Hi Simona,
so the paper you attached here from Zhu et al. is about having some seeds, performing whole-brain seed-based tractography from those seeds, getting fibre distribution maps as an output for each subject and each seed, coregister all the outputs together and get two outputs:
- Using “segmentation” by overlap with JHU atlas regions you can get streamline count for each white matter tract using different seeds.
- You get averaged fibre distribution map.
You have mentioned, your goal is to get streamlines crossing specific ROIs, that suggests tractography.
So, in general, you can analyze DWI data in a 2 different ways:
- voxel-level (and fixel-level) modeling and subsequent analyses give you some value for each element in a volume and you compare them (e.g. DTI model and fractional anisotropy in each voxel as a parameter)
- tractography approach (first step is always voxel-level modeling) gives you streamlines in your volume, those are usually not evaluated for each voxel but rather in a bigger scale, e.g. some anatomical structures or specific ROIs.
So, speaking of a template:
The link you have attached from MRtrix3 is about the first approach - calculating parameter per each fixel and comparing those parameters. I don’t know how familiar you are with fixels but they are pretty cool and you can learn more about them here. For two different subjects measured by same sequence, they can look like this:
One subject is hot color-scheme, Second one is cool, the third image is overlap.

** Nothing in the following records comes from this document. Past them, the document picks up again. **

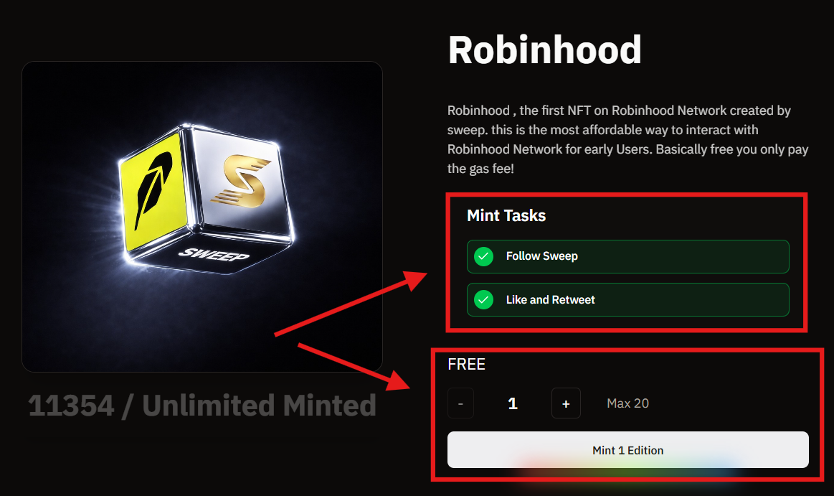Screen dimensions: 834x496
Task: Open the Like and Retweet task
Action: 627,299
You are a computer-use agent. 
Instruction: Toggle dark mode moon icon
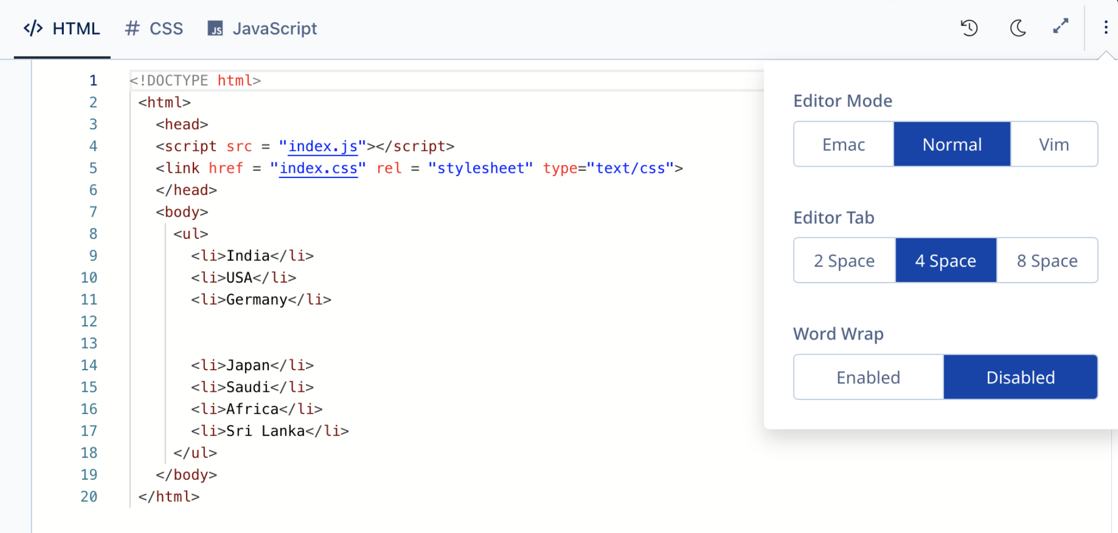point(1017,28)
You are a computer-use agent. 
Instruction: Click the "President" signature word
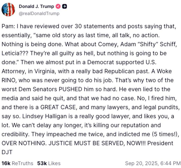coord(160,143)
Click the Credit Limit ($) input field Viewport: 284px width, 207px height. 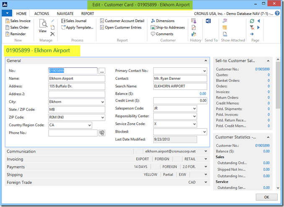pyautogui.click(x=180, y=101)

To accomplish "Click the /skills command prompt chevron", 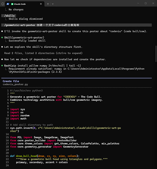I will tap(2, 16).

You can see that in some voxels you have only one stick (a.k.a. fixel), somewhere multiple of them and they are rotated differently. If you calculate fixels on 10 subjects, you will get 10 different images. That is a problem cause here you don’t get 1 parameter per 1 voxel, but 1 parameter per 1 fixel And if you have different amount of fixels and they are rotated differently for each subject, nonlinear transformation of all of your voxels into MNI152 standard will not solve that those parameters are non comparable.That is why we have template. It is our standard space, a scheme. It could be build from all of your subjects but it is not a necessity. Subjects FODs are repeatedly nonlinearly registered to the previous group mean sufficient convergence of the group mean. Then, we can register FODs from all our subjects to the subject-specific template and use a one and only common space with one common distribution of fixels. So we are able to statistically compare different subjects by comparing parameters of those cute little elements called fixels and we are sure we are comparing same fixels in the same voxels between all subjects. That means, template is primarily our standard space for fixel-based analysis, not a one picture that can replace one of your study groups.
To the actual template creation:
Just a little note but it is a general rule to use both groups to build a template (to reflect FOD distribution in your study) unless there are some unusual circumstances such as huge structural abnormalities in your patient group or something similar that would shift template estimation enormously.
Also, be always careful to compare two datasets that were acquired differently and on a different machines using different sequences, since part of the effect you see, could be potentialy a reflection of this difference as well. So make sure you regress it in your GLM.
All that being said, and sorry for a long answer, what you have attached as a second approach is linked to the one kind of an approach for processing of your data you can use in MRtrix3, called Fixel-based analysis. In this case we use study-specific template. You can definitely go this way by providing whole FBA analysis available on a link you have attached, including whole-brain tractogram generation. Then you can use tckedit to select tracts based on inclusion/exclusion criteria using either binary masks or spehere around some coordinates. Then, you can use this edited tractograms, convert them to fixels using tck2fixel and use them as a mask for any calculation between your subjects you wish using your FD, FC and FDC parameters from Fixel-based analysis. If you would like to do any tract segmentation as mentioned in an attached paper, you can always coregister and convert any atlas from e.g. FSL or elsewhere into fixels using voxel2fixel command. Moreover, you can use pretty easy and quick segmentation of this template whole-brain tractogram via tractseg to get even fancier masks of tracts - you can find more information here. You have many options here to look at this, you can for example calculate the weighted mean of FD/FC/FDC for each segmented tract and compare this means from both groups between subjects for each tract…
Speaking of a tractography:
One general rule is that it is always better to be in a subject space as long as possible and avoid any unnecessary registration steps. Ideally, do it as a last step in your analysis. Using only one tractogram per HCP group provided by template and compare your patients to this, sounds like you can lose a distribution (of for example streamlines count per seed) within HCP group by using only one representant. I would suggest that the best tractography approach would be, for each one of your patient and HCP group, combo of commands: tckgen, tcksif2 and tck2connectome, where your nodes will be your ROIs. Read more about it here. Than you can then play with it as you want.
E.g.you can use tckstats to calculate statistics on streamline lengths, connectomestats if you will use connectome-like approach… etc.